The council voted 5-1 in favor of an ordinance that exempts exhibitors at arts and crafts shows, trade shows and consumer shows from having to pay for city business licenses.
Councilwoman Cherie Rodgers voted against the ordinance because she said she preferred an earlier proposal to charge vendors $5 a day in lieu of city business licenses.
The controversy began in 2003 when city licensing staff started showing up at some of the area’s largest holiday craft shows seeking to enforce the city’s business license requirement. Licenses are $60 for a full year, or $35 for a 90-day permit.
An outcry led to an effort to find a compromise. Last summer, the council considered charging a $5 daily fee instead, but organizers of shows were against that.

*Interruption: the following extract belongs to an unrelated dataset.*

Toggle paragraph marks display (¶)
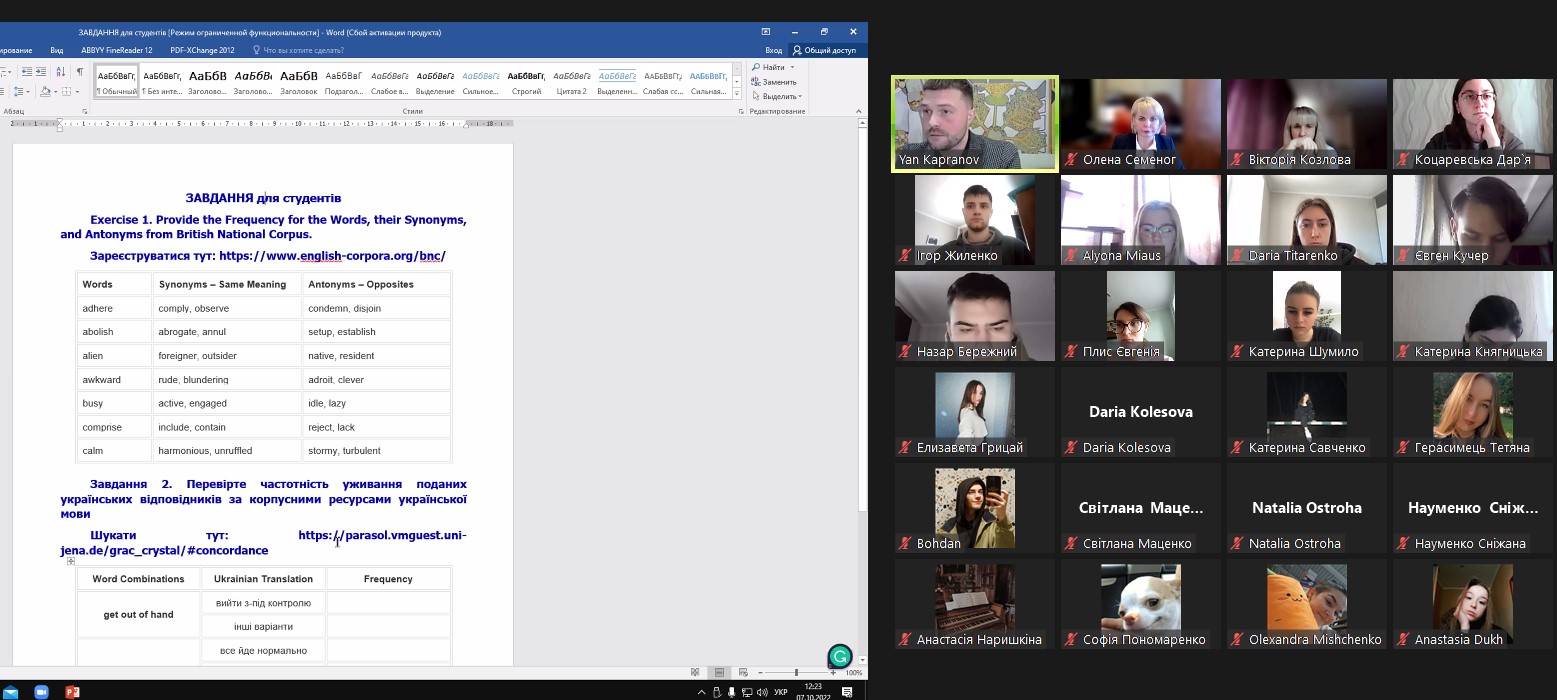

Don Walsdorf, organizer of the annual Spokane Western and Wildlife Art Show, told the council Monday that charging artists and exhibitors for business licenses would discourage shows and exhibitors from coming to Spokane.

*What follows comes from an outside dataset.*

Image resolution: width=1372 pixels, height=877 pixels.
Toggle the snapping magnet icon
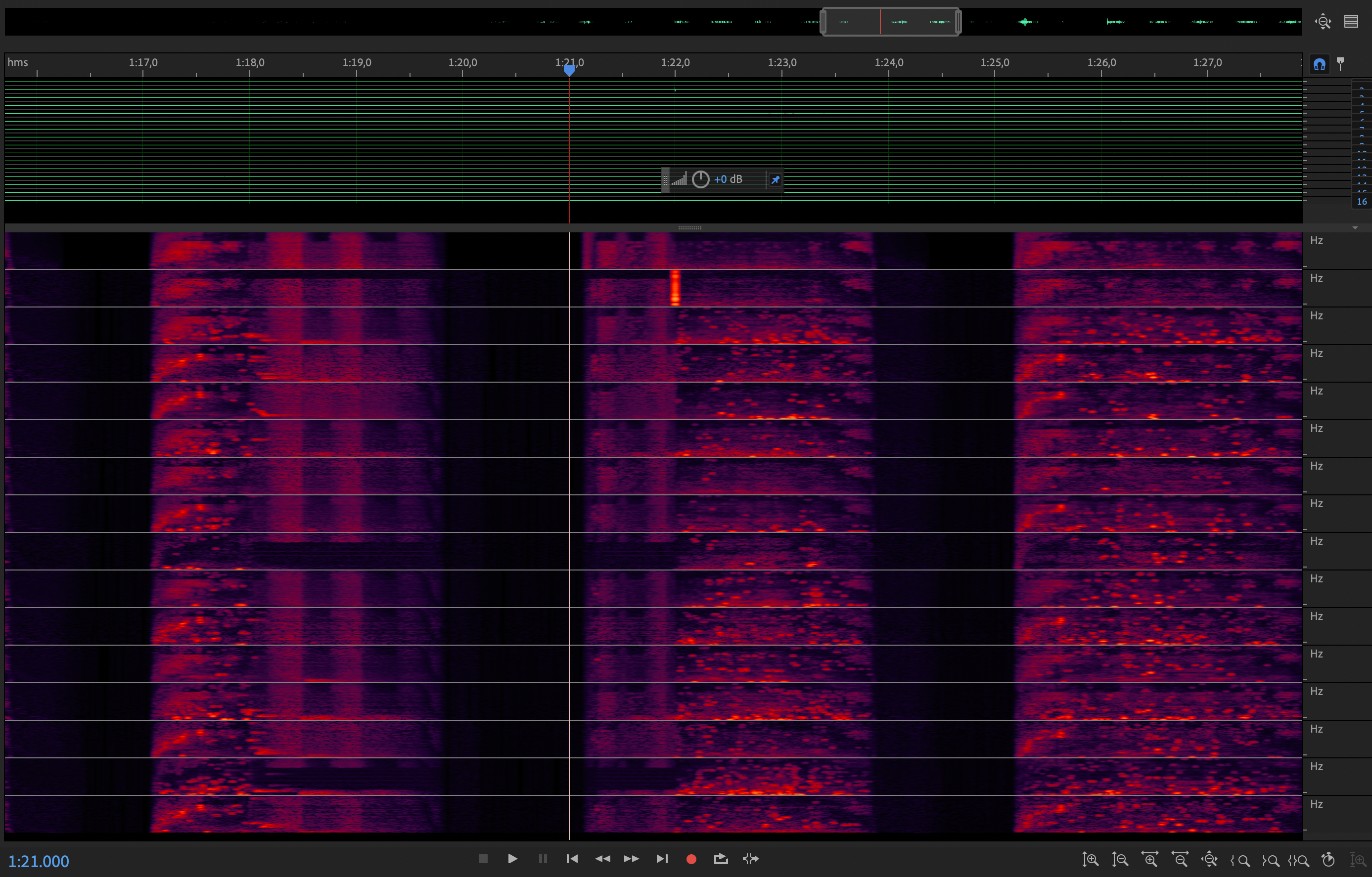click(x=1320, y=64)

He said the ordinance approved on Monday “is certainly a step in the right direction, from my perspective.”
Councilman Bob Apple said other communities do not charge business license fees to exhibitors, so the city should not, either.
Council President Dennis Hession said collecting license fees from exhibitors allows the city to apply its license requirement more fairly. He said business owners in the city are required to pay for annual licenses, but not all exhibitors at shows have them. That creates an inequity, said Hession.

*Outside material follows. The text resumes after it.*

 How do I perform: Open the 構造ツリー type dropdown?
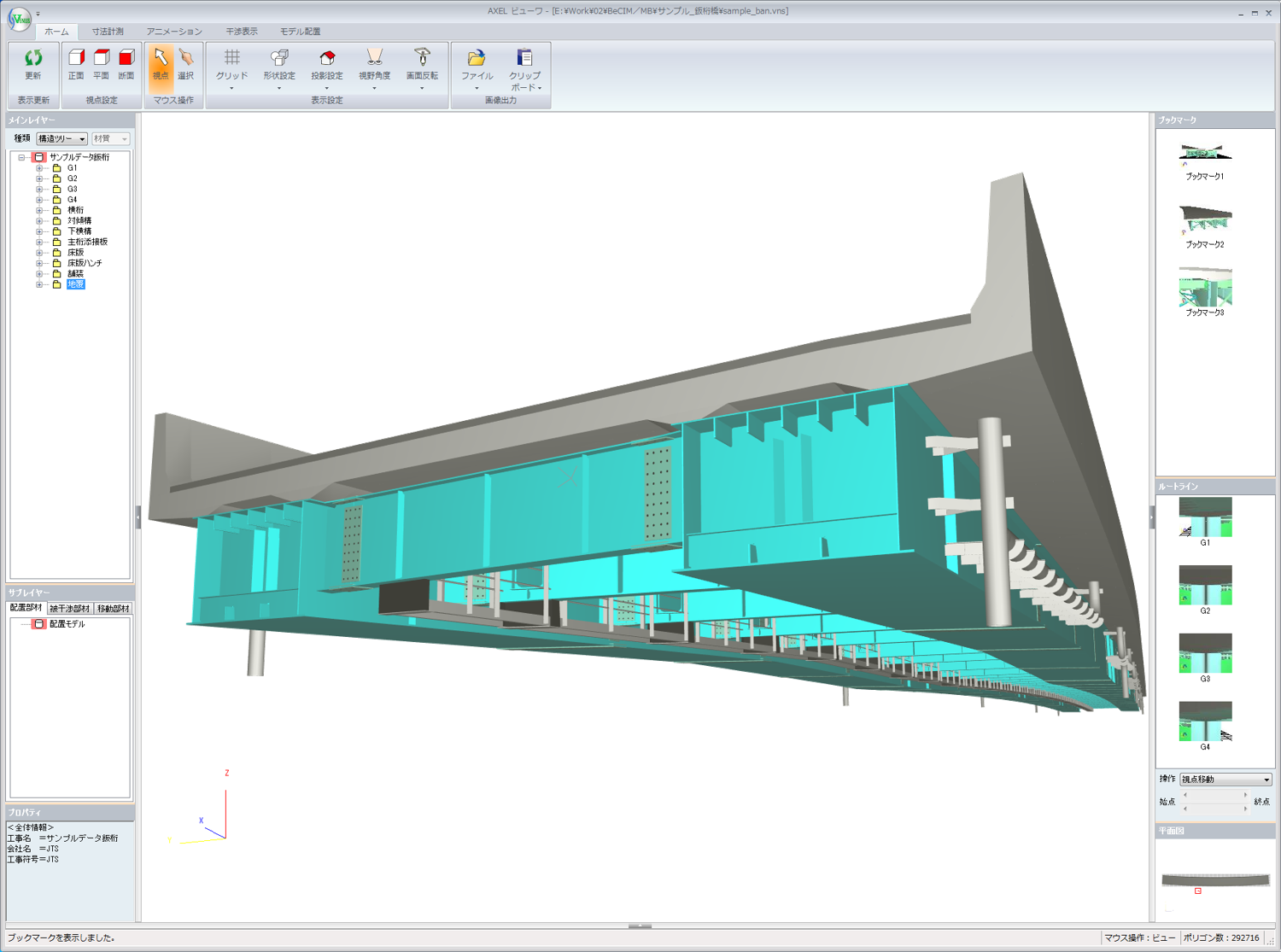tap(61, 138)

Hession supported the ordinance anyway, saying the little money the city would earn is not worth the negative publicity. The city estimates that exhibitor licenses would bring in about $40,000 a year.
Hession said Monday’s ordinance, creating the exemption for exhibitors, was supported by Mayor Jim West. The city had talked about requiring show organizers and promoters to submit lists with names of exhibitors, plus other identifying information. That idea was abandoned.
In other business, the council learned that a former city councilman has sued the city seeking to invalidate a council-approved settlement in the River Park Square parking garage dispute.
Steve Eugster filed his lawsuit in Spokane County Superior Court on Monday, seeking a declaratory judgment against the settlement. He contends that state law does not allow the city to transfer the parking garage to the mall owner while there remains a need for off-street parking downtown.
The settlement transfers title to the mall garage to the owners River Park Square in exchange for a guarantee by Cowles Publishing Co. to make payments on a separate loan obtained through the city and federal government in 1998 for construction of the mall. The mall is owned by real estate affiliates of Cowles Publishing, which also owns The Spokesman-Review.
A federal judge is expected to review the reasonableness of the settlement during a court hearing in Richland today.
City Attorney Mike Connelly declined to comment on Eugster’s lawsuit. He said he was reviewing it.
Eugster’s complaint also contends the settlement violated state accounting law. He contends the council’s action on the settlement during a special meeting on Dec. 27 violated the state open meetings act. Also, he said the city charter prohibits ordinances involving more than one subject.